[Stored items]
Content starts

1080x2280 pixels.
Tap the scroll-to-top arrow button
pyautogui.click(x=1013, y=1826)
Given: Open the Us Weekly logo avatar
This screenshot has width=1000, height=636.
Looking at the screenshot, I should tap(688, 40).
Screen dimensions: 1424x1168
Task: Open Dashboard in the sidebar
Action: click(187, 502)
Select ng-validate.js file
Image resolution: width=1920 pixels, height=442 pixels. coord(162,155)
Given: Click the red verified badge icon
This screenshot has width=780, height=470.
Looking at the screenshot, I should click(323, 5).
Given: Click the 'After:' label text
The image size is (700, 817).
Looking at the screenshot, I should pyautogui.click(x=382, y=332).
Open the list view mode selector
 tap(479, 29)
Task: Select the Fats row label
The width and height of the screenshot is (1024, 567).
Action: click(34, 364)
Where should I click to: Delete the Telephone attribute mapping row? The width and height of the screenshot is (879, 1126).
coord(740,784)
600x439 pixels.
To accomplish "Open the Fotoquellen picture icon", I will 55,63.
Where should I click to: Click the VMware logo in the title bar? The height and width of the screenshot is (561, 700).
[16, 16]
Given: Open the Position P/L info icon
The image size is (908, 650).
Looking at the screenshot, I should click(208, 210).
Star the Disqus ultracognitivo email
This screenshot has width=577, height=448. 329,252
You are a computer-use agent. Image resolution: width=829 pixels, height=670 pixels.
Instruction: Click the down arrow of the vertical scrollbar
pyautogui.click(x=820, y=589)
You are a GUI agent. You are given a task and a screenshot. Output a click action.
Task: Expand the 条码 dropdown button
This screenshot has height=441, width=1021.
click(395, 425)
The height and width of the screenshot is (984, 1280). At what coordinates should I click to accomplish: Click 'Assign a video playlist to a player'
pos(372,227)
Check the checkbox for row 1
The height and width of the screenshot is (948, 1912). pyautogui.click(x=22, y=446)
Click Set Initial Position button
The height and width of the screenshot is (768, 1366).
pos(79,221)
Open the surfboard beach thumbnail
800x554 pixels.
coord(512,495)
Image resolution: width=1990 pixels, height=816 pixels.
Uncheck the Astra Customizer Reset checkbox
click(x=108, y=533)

Content ends

▶ _Task item_
Find the line with "This screenshot has height=441, width=1021.". Transcribe it and every line after it exactly, through the end of the records above, and nothing else.

▶ _Expected output_
This screenshot has height=441, width=1021.
click(395, 425)
The height and width of the screenshot is (984, 1280). At what coordinates should I click to accomplish: Click 'Assign a video playlist to a player'
pos(372,227)
Check the checkbox for row 1
The height and width of the screenshot is (948, 1912). pyautogui.click(x=22, y=446)
Click Set Initial Position button
The height and width of the screenshot is (768, 1366).
pos(79,221)
Open the surfboard beach thumbnail
800x554 pixels.
coord(512,495)
Image resolution: width=1990 pixels, height=816 pixels.
Uncheck the Astra Customizer Reset checkbox
click(x=108, y=533)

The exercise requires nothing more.